Multicentric reticulohistiocytosis is a rare, multisystem histiocytic disorder, typically characterized by chronic, destructive, disfiguring polyarthritis and cutaneous nodules. , It is more common in adults, with a female predilection. Visceral involvement is also documented.  Most of these lesions resolve spontaneously over years, but leave behind mutilated joints, if not recognized early.
What makes this disease intriguing is its association with autoimmune diseases, and particularly, malignancies.  Up to 31% of MRH in adults may be malignancy-associated.  Most often, they are concurrent with the diagnosis of malignancy, but they may precede the detection of the malignancy.  The list includes breast, gynecologic, colonic, and hematologic malignancies. ,, The largest reported series of malignancy-associated MRH consists of four cases.  In such instances, one can anticipate atypical clinical presentations such as the absence of joint involvement, as seen in our patient.
Multicentric reticulohistiocytosis is diagnosed on the basis of skin or synovial biopsies.  The finding of aggregates of oncocytic histiocytes with a ground-glass cytoplasm is typical. , Immunoreactivity for histiocytic lineage markers such as CD 68, Ki-MP is seen. They lack CD1a and S100 expression, thus distinguishing them from langerhans cell histiocytosis (LCH).  Electron microscopy shows electron-dense pleomorphic cytoplasmic inclusions in 5 - 40% of the cases.  This was appreciated in our case.

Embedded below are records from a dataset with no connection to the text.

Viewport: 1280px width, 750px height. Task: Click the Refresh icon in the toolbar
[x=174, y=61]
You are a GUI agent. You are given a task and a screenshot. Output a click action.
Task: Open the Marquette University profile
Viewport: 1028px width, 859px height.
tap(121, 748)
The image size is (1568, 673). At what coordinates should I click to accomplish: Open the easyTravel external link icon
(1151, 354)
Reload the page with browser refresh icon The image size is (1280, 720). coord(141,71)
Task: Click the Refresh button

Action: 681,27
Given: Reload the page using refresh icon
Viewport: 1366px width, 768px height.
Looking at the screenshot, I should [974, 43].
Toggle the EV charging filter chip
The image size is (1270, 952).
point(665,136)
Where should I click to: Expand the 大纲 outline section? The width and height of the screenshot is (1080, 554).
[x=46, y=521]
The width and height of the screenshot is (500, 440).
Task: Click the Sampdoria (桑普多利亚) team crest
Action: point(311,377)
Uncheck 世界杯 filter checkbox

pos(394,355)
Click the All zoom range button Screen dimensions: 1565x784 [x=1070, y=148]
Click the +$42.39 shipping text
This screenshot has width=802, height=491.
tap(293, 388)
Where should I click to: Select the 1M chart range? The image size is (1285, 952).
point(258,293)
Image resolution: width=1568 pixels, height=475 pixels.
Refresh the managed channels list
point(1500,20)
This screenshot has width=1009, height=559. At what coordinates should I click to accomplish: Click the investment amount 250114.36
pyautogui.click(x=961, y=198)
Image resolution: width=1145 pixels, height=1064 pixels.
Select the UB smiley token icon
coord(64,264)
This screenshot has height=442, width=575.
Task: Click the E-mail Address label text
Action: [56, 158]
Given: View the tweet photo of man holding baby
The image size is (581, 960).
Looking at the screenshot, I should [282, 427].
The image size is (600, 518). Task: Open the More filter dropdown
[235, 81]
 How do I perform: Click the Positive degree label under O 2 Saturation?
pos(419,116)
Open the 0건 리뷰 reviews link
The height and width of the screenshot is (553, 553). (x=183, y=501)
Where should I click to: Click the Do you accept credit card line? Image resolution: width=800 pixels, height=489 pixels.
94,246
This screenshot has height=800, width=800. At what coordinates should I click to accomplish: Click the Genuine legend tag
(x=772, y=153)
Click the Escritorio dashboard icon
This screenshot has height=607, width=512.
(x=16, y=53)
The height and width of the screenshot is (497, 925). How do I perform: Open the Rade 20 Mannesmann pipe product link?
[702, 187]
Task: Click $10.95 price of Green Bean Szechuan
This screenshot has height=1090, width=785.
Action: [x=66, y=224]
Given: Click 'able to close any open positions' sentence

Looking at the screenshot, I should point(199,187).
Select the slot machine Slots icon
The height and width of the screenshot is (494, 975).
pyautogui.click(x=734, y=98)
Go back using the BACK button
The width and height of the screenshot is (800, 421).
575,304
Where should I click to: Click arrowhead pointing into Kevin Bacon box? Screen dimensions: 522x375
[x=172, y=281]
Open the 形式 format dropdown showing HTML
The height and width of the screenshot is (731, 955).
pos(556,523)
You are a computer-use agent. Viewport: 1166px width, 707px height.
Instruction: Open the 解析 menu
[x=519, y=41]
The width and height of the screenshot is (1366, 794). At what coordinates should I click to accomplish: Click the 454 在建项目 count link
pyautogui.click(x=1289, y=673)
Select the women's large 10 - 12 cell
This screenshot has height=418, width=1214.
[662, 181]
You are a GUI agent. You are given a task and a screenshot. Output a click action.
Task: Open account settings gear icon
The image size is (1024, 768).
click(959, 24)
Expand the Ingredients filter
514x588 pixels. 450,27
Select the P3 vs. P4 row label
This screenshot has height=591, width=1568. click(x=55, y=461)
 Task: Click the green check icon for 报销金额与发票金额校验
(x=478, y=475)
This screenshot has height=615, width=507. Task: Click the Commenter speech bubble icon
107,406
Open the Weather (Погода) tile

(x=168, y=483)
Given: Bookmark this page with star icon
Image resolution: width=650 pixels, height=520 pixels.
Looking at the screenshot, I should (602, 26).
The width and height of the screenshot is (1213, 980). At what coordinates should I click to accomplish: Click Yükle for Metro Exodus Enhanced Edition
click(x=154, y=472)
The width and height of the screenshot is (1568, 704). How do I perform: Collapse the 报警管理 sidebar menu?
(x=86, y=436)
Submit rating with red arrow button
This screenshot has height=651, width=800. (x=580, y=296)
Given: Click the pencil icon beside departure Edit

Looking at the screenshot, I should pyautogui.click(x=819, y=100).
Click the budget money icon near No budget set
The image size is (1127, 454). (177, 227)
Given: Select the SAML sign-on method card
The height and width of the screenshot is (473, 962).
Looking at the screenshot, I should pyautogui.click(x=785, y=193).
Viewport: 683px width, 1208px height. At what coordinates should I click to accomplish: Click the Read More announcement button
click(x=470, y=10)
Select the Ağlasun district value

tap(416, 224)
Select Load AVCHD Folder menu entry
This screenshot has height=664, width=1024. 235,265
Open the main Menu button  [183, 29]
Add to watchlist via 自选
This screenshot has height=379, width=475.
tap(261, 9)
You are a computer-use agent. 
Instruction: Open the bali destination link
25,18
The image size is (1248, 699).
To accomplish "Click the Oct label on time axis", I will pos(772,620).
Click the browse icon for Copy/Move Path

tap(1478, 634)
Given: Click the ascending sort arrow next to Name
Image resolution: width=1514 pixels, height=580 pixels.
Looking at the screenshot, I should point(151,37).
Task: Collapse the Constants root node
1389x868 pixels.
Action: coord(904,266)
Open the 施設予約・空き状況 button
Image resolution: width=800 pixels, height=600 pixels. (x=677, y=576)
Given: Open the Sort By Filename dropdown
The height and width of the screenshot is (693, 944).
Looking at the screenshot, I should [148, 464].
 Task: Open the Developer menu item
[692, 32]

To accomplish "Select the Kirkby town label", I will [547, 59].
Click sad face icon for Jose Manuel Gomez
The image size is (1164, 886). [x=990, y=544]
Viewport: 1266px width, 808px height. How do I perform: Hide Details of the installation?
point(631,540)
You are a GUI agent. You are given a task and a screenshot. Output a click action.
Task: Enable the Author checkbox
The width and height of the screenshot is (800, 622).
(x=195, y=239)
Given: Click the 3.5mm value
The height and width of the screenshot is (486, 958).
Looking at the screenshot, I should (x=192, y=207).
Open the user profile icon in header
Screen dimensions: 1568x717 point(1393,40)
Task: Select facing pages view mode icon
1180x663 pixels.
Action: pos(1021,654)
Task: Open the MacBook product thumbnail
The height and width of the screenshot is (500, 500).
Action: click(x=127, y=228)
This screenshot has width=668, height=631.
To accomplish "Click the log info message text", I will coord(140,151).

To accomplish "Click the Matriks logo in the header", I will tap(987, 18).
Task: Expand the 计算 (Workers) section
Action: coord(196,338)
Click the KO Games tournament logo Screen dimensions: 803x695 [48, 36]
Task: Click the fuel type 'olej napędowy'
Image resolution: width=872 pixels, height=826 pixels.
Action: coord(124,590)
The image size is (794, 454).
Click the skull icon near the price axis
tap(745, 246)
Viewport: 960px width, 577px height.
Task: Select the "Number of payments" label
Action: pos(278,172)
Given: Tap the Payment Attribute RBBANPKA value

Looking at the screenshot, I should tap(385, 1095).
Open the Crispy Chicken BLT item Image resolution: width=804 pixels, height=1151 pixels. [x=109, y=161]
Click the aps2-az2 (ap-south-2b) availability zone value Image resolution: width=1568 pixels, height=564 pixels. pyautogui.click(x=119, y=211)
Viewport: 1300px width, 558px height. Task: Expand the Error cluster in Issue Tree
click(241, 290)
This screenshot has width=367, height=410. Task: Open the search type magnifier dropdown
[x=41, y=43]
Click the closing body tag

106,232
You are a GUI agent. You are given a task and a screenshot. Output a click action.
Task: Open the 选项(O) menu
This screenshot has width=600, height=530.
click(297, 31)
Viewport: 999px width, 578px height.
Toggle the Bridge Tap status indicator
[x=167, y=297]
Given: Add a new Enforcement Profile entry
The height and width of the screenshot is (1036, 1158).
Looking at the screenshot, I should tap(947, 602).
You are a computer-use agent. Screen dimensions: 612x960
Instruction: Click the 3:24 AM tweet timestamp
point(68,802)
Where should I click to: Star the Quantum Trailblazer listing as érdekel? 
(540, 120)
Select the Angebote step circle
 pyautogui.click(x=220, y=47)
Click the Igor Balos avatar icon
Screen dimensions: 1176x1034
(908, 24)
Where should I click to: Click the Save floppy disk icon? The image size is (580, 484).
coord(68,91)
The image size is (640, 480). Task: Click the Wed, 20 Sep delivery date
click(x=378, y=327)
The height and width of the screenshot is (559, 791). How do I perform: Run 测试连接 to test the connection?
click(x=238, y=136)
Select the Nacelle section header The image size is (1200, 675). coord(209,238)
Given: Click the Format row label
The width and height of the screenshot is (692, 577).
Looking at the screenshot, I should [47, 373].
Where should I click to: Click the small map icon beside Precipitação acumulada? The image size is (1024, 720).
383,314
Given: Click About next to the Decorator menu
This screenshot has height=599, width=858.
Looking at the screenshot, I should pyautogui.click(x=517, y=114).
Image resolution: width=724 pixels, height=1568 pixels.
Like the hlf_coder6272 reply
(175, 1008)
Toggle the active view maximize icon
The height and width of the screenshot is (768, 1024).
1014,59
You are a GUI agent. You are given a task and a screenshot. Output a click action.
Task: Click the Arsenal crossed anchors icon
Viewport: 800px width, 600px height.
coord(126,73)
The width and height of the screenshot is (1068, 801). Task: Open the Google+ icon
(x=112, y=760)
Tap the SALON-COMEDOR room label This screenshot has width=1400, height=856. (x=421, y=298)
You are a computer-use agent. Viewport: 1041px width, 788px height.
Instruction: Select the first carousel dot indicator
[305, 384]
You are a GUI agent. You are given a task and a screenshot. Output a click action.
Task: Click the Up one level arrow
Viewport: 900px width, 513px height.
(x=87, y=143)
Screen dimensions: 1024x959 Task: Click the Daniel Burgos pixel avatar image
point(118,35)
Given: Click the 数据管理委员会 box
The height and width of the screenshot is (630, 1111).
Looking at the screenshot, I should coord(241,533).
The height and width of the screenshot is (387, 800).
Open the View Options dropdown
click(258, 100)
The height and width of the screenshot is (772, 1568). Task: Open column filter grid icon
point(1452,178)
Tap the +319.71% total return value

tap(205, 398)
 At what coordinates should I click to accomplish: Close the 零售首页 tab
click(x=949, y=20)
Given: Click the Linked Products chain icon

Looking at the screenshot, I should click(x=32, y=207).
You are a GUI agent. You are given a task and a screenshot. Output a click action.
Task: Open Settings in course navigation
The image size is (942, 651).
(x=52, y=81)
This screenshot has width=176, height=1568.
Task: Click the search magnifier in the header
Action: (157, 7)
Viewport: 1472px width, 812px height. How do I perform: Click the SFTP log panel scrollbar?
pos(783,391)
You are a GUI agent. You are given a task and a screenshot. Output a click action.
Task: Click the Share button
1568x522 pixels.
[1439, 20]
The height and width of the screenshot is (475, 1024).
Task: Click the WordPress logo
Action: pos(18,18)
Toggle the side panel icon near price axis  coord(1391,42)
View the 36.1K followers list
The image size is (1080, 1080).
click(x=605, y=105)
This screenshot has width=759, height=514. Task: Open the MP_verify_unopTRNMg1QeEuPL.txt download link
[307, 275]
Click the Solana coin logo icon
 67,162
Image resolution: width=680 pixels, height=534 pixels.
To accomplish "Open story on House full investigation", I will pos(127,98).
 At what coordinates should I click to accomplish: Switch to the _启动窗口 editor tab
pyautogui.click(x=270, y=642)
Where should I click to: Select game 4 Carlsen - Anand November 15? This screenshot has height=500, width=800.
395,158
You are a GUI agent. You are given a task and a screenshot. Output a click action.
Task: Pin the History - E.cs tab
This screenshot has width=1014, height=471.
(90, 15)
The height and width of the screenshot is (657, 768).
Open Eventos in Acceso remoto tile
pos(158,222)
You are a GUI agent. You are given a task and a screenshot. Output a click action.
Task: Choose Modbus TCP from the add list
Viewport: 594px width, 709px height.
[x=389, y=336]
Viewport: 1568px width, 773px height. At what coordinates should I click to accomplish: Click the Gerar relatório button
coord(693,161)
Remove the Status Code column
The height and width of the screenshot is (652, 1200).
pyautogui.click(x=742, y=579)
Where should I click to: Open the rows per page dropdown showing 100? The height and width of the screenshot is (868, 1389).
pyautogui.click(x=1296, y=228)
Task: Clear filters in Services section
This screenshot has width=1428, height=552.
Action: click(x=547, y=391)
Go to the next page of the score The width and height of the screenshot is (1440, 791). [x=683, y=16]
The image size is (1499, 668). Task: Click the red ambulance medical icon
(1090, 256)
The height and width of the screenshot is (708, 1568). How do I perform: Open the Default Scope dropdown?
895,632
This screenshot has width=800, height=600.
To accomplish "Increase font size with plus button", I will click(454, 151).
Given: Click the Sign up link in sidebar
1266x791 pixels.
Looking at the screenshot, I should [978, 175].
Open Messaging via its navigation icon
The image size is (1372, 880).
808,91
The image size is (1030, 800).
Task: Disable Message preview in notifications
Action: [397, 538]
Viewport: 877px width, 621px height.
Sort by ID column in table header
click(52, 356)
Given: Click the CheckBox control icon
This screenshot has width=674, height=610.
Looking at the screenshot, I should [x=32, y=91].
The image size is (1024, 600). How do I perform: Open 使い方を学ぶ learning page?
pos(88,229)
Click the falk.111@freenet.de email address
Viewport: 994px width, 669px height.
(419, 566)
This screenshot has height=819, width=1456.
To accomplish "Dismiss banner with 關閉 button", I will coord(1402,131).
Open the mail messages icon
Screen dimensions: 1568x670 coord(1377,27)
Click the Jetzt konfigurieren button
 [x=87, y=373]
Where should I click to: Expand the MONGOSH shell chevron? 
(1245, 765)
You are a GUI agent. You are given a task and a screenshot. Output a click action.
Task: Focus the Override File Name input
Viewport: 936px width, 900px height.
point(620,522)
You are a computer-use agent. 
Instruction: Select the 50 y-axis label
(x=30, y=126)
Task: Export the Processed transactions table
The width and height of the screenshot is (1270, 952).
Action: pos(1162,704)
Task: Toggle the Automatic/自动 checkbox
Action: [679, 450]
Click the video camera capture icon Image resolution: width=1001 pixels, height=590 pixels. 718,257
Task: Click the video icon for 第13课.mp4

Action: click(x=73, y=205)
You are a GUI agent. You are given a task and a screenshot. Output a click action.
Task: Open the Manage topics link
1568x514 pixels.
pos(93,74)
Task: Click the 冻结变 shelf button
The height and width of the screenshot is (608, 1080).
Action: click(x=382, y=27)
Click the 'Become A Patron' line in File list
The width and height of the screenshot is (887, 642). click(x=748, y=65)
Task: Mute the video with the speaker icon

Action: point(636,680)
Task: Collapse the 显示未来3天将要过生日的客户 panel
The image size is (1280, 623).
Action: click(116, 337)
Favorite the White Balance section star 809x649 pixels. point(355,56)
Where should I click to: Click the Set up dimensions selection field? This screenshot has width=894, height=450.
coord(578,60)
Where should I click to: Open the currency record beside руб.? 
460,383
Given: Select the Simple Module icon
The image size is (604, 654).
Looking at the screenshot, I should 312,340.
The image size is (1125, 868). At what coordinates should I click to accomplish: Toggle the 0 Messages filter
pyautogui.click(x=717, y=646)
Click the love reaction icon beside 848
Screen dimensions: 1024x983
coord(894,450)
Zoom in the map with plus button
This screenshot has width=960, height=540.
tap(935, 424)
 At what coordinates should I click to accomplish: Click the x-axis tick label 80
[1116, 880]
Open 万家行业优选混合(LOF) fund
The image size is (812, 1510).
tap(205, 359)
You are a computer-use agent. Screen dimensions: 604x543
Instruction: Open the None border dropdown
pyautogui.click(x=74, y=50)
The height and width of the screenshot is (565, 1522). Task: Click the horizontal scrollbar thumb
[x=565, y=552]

The differential diagnoses to be considered on biopsy include reticulohistiocytoma, xanthogranuloma, malignant histiocytosis, and a specific infiltrate such as leukemia.  Reticulohistiocytoma is usually a solitary lesion, but can have a similar histology. They express factor XIIIa, which is lacking in most cases of MRH, and may serve as a distinguishing feature.  This is not universal and one has to then rely on clinical correlation. Malignant histiocytosis displays obvious cytological atypia and a high mitotic rate, which is clearly absent in the current biopsy. We have also performed a MIB1 count, which is low. It is always prudent to rule out a leukemic infiltrate, as some of them may share a histiocytic morphology.  This is accomplished by immunostains for myeloperoxidase, which is negative in our case. The putative cell of origin is said to be related to the dermal dendrocyte, driven into proliferation by a cocktail of cytokines such as TNF alpha and Interleukins. 
This case taught us some valuable lessons. All non-LCH are not necessarily innocuous. A diagnosis of MRH in adults should trigger caution. These patients must be screened for malignancy and followed up closely. Selective use of immunostains is essential to exclude other mimics. It is important to be aware of this entity and its atypical presentation, as the prognosis is entirely dependent on the underlying pathology.
The authors express their gratitude to Dr. Gayathri R and Dr. Shankar SK, Department of Neuropathology, NIMHANS, Bangalore for the electron microscopy and Dr. Almut Boer, Dermatologikum, Hamburg for some of the immunostains.